- _Texte fourni_:
# # # #
On apporta des rôtis, des gâteaux, des fruits et divers
autres mets.
On fêtait le baptême d'un enfant. Je n'avais
pas mangé de viande depuis Dresde.
Ces odeurs de nourriture
m'excitaient.
La patronne vient alors près de moi et me dit
:
" Je vois bien que tu es le fils de braves gens" ;
et
me tendit une assiette pleine de rôti, d'ufs et de pâtisserie.
Le lendemain après-midi j'arrivai aux portes d'Erfurt.
Il
y avait alors une garnison autrichienne.
On m'arrêta pour
me faire payer une taxe corporelle de 2 florins.
Toute discussion
était inutile, de même que ma proposition de ne pas
passer par Erfurt.
Mon bagage fut confisqué.
Finalement le
receveur accepta de me conduire devant le capitaine de la ville.
Un soldat m'y amena.
Le capitaine n'était pas chez lui, mais
en visite chez une Baronne.
Je demandai que l'on me conduisit jusqu'à
lui.
Il me demanda ce que je désirai et je lui dis que je
trouvai injuste de réclamer 2 florins de taxe corporelle
à un malheureux voyageur sous prétexte qu'il était
de confession juive.
Il me répondit que c'était la
loi du pays.
Ce à quoi je rétorquai :
" Je comprends
que le receveur puisse dire çà, mais vous, un haut
fonctionnaire éclairé, admettez que cette taxe est
destinée aux Juifs qui font des affaires et du commerce et
pas aux pauvres voyageurs de passage."
Comme le capitaine continuait
à faire des difficultés, la Baronne prit la parole
et dit en français :
" Ce jeune homme a raison ; il est
cruel de réclamer une somme aussi importante."
Sur ce,
le capitaine me donna un document manuscrit qui m'exonéra
de toute taxe.
J'arrivai le soir à Gotha.
Je poursuivis mon
chemin vers Offenbach par Eisenach, à travers la Hesse jusqu'à
Hanau où j'arrivai en milieu de journée sans autres
aventures.
L'espoir d'arriver le jour même dans la soirée
à Offenbach me fit accélérer le pas.
J'étais
dans un état d'excitation indescriptible.
Le rassemblement
des fidèles à Offenbach s'appelait "Machine"
et "Camp" par référence au camp des Israélites
sous Moïse.
Je devais le jour même faire mon entrée
et être accueilli dans cette "Machine".
Il faisait déjà sombre lorsque j'arrivai le soir à
Offenbach, ville ouverte.
Il pleuvait.
Je demandai la ferme polonaise.
On m'envoya à l'autre bout de la ville.
Une maison imposante.
Je pleurai dans un recueillement religieux.
Je montai quelques marches
et tirai la cloche.
Un jeune homme en habits turcs m'ouvrit et me
souhaita la bienvenue, me serra dans ses bras, m'embrassa, me nomma
frère et me dit que l'on m'attendait.
Plusieurs Maminim
se rassemblèrent, dont un vieil homme d'allure respectable,
aux cheveux blancs comme neige, en uniforme de capitaine, de nom
de Cinsky.
# # # #
- _Segment de données_:
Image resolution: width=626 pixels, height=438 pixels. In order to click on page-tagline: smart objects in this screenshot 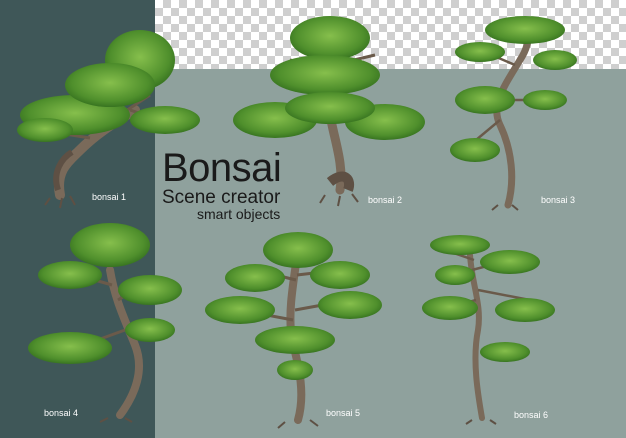, I will do `click(239, 214)`.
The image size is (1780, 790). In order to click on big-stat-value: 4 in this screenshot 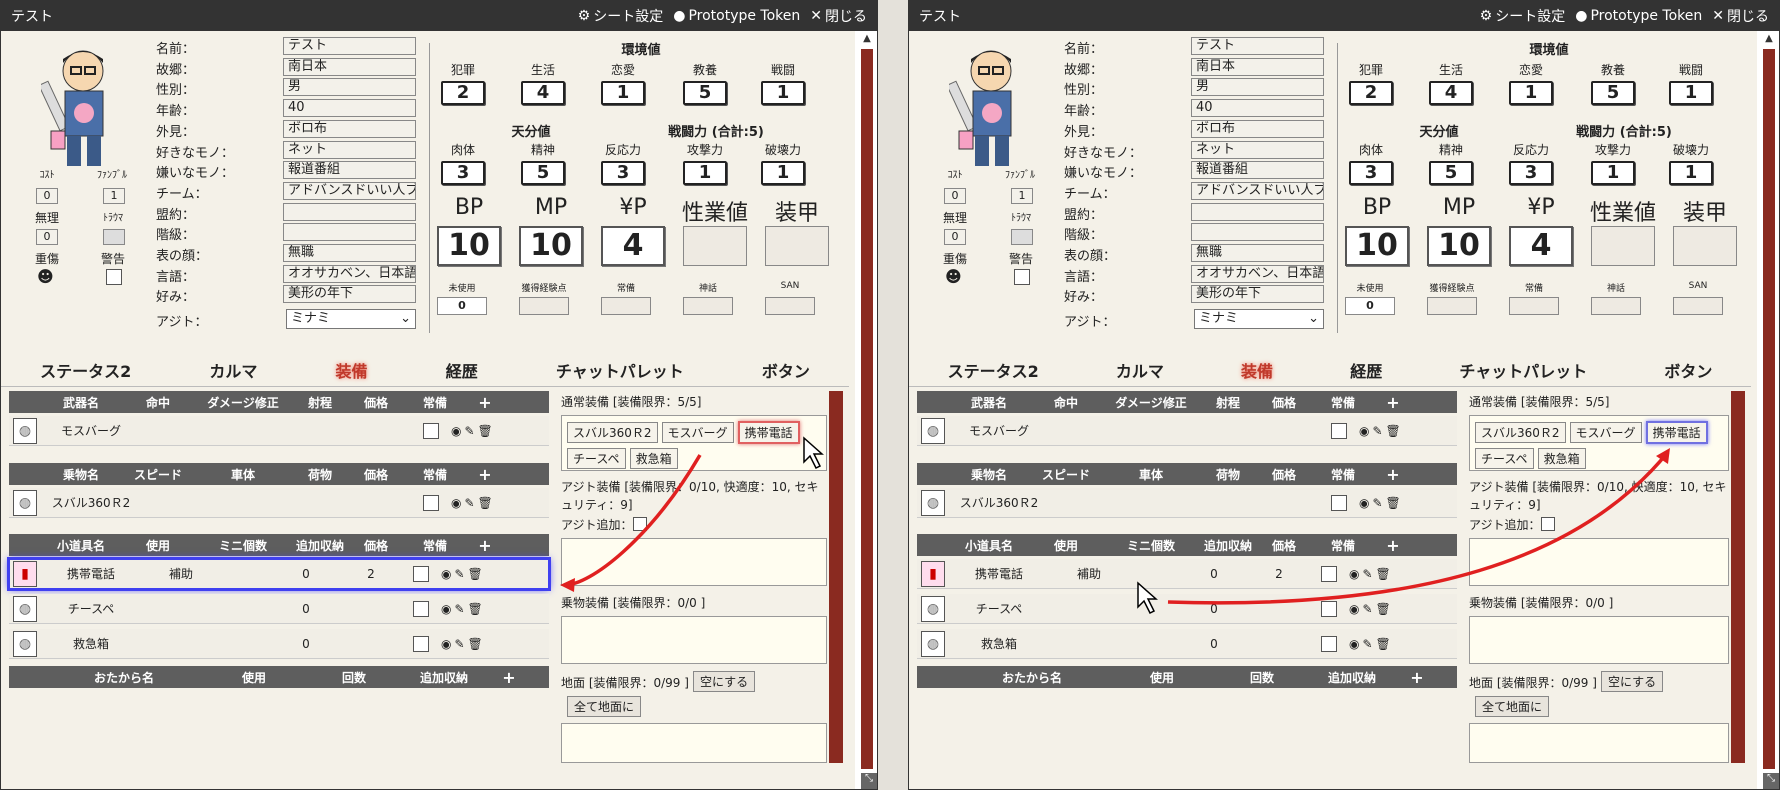, I will do `click(633, 246)`.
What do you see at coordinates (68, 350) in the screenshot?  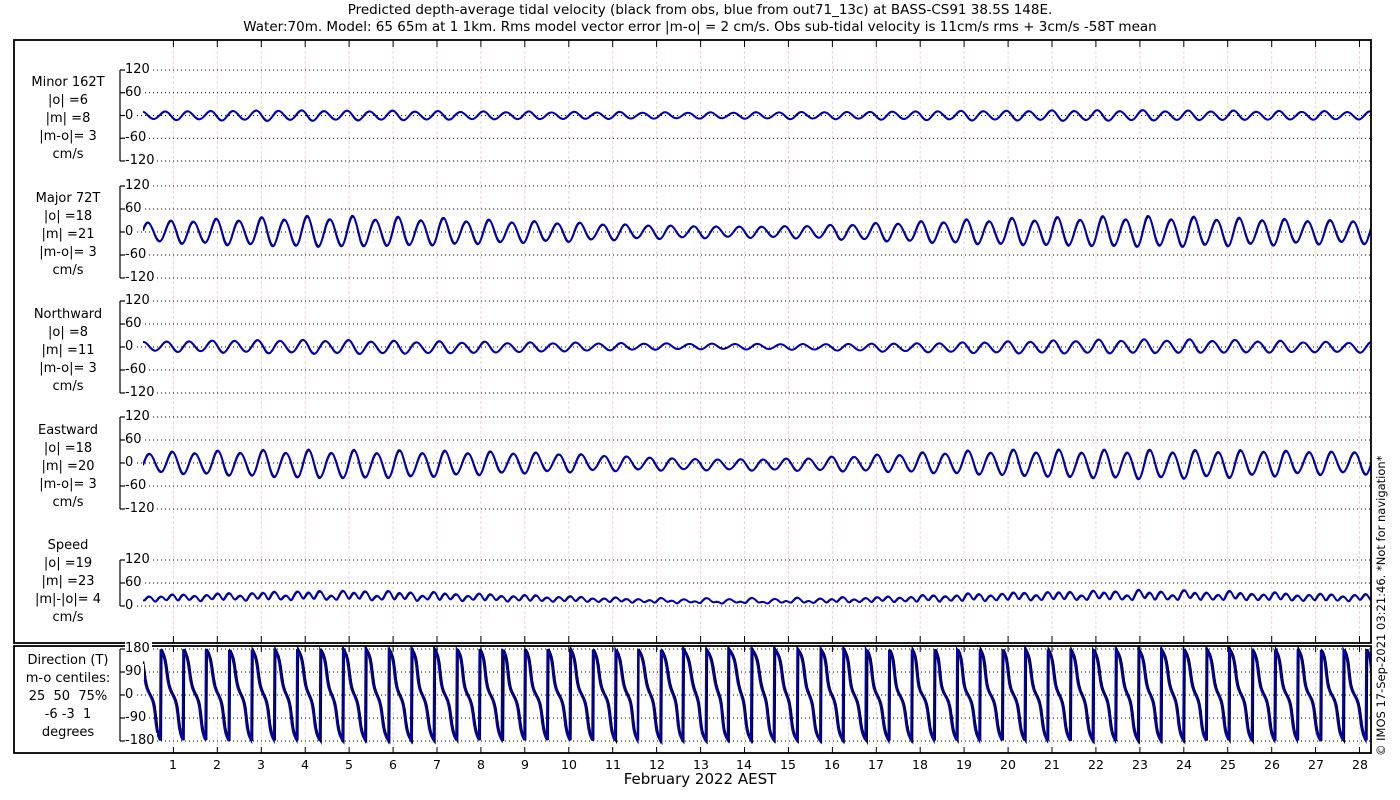 I see `panel-label-northward: Northward |o| =8 |m| =11 |m-o|= 3 cm/s` at bounding box center [68, 350].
# # # #
- _Consigne 1_:
Répondez aux questions suivantes d'après le texte fourni :
(a) Quelle somme exige-t-on du narrateur aux portes d'Erfurt ?
(b) Dans quelle langue la Baronne s'exprime-t-elle ?
(c) Outre « Camp », quel nom désignait le rassemblement des fidèles à Offenbach ?
- _Consigne 2_: Relevez toutes les villes nommées dans le texte fourni.
Le listing forme un matériau distinct du texte fourni.

- _Zone de réponse 1_:
(a) 2 florins de taxe corporelle.
(b) En français.
(c) « Machine ».

- _Zone de réponse 2_: Dresde, Erfurt, Gotha, Offenbach, Eisenach, Hanau.